Ali Cem Akbulut’un konumuzla ilgili diğer çalışmaları da var elbette. Bunlardan biri de Gazilerovacığı Aşıklarından Biçare ve Dervişoğlu, (Ankara 2015)’dur. Akbulut bu eserinde ise, bu yöreden yetişen Aşık Kul Hüseyin Koluna bağlı iki aşığın 30’ar şiirine, şiirlerin cönklerdeki asıl metinlerini görmek isteyenlere de ilgili sayfaların kopyasını sunarak bilinmeyen kavramları açıklayan bir sözlük ile çalışma tamamlanıyor. Her aşığın hayatı ile ilgili bilgiler verildikten sonra kaynakça da eklenmiş. Daha çok sözlü kaynaklardan ve elinde bulunan eski yazılı kaynaklardan oluşan geniş bir arşivden faydalandığı çok açık.
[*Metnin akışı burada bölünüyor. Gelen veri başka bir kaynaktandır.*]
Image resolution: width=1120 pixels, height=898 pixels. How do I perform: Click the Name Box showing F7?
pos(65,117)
Akbulut’un hazırladığı Çorumlu aşıklardan Bektaş Bolat’ın Fakırbende Divanı II, (Çorum 2015) Mevcudu kalmadığı için İlk cildini göremediğim bir çalışma olsa da 300 sayfalık kapsamlı bir çalışma yapıldığı görünmektedir. Çorumlu Bektaşi aşığı Bektaş Bolat’ın 200’ü aşkın deyişi bu kitapta toplanmış aranan şiirin kolay bulunmasını sağlamak için bir Adlar Dizini eklenmiştir.)
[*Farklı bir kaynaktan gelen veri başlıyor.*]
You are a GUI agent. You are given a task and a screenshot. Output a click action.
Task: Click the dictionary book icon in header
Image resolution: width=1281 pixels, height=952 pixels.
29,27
Adlar dizini şiirin ilk dizesine göre yapıldığı için şiiri bulurken söylendiği ayağı değil şiirin ilk dizesini hatırlamanız gerekecektir. Dizin ilk dörtlüğün son dizesine göre yapılırsa aşığın kullandığı ayakları topluca görüp diğer aşıklarınkiyle karşılaştırmamız kolaylaşacaktır. Yapılan yayınlarda bu tür dizinlerin bulunması araştırmacıları da rahatlatacaktır. Akbulut’u bu yüzden tekrar kutluyor ve çalışmalarının devamını bekliyorum. Aşıkların ve halk şairlerinin şiirlerini de derleyip toplayıp sınıflandırıp metinlerini sıralamak ve bunları değerlendirerek kaynaklarını göstermek böylece kayıt altına almak biz araştırmacıları görevidir.
Akbulut’un en önemsediğim ve değerlendirdiğim çalışması ise Bekir Karadeniz hocamızla birlikte yürütüp sonuçlandırdıkları Alevi Bektaşi Şiiri’nin temel metinlerini, sözlü ve yazılı kaynaklardan derleyerek sıralayan 8 ciltlik Alevi Bektaşi Şairleri (Kara Mavi Yay. İstanbul 2016) ‘dir. Türk Edebiyatında Manzum Devriyeler’i (2016) hazırlarken bu kaynak çok işime yaradı. Sıtkı Baba’nın Devriyelerini tanıttığım sempozyumda tanıştığım dönemde
Bekir Karadeniz ile birlikte hazırladığı 8 ciltlik Antolojinin tamamını tarayarak devriyeleri bilgisayar ortamına aktarıp bana ulaştıran bu sevgili kardeşimin gözlerinden öpüyorum. Çalışmalarında başarılar diliyorum. Akbulut, büyük dedesi Sıtkı Baba’nın Mevalid-i Aşk kitabını da değerlendirmeye devam etmektedir. Atalara saygı böyle gösterilir. Sıtkı Baba’nın yayımlanmamış eserlerinin de bir an önce okuyuculara sunulması, Mersin’de düzenlenen sempozyumların da sürdürülmesi dileklerimizi tekrarlıyoruz.
Akbulut’un bu çalışmalarından sonra şimdiye kadar bilinen aşık kollarına bir yenisi eklenmiş ve bilinen aşık kollarının sayısı 10’u aşmıştır.
Son olarak şu notu belirtmek isterim: Aşık Hüseyin Kaşık Kolu, tıpkı Pir Sultan Aşık Kolu gibi Alevi aşıkların bağlı olduğu ve Amasya çevresinde gelişmiş bir koldur. Kısacası, Kul Hüseyin, Pir Sultan Kolunda olduğu gibi 20’den fazla aşığın usta çırak geleneği biçiminde son 200 yıldır devam etmektedir.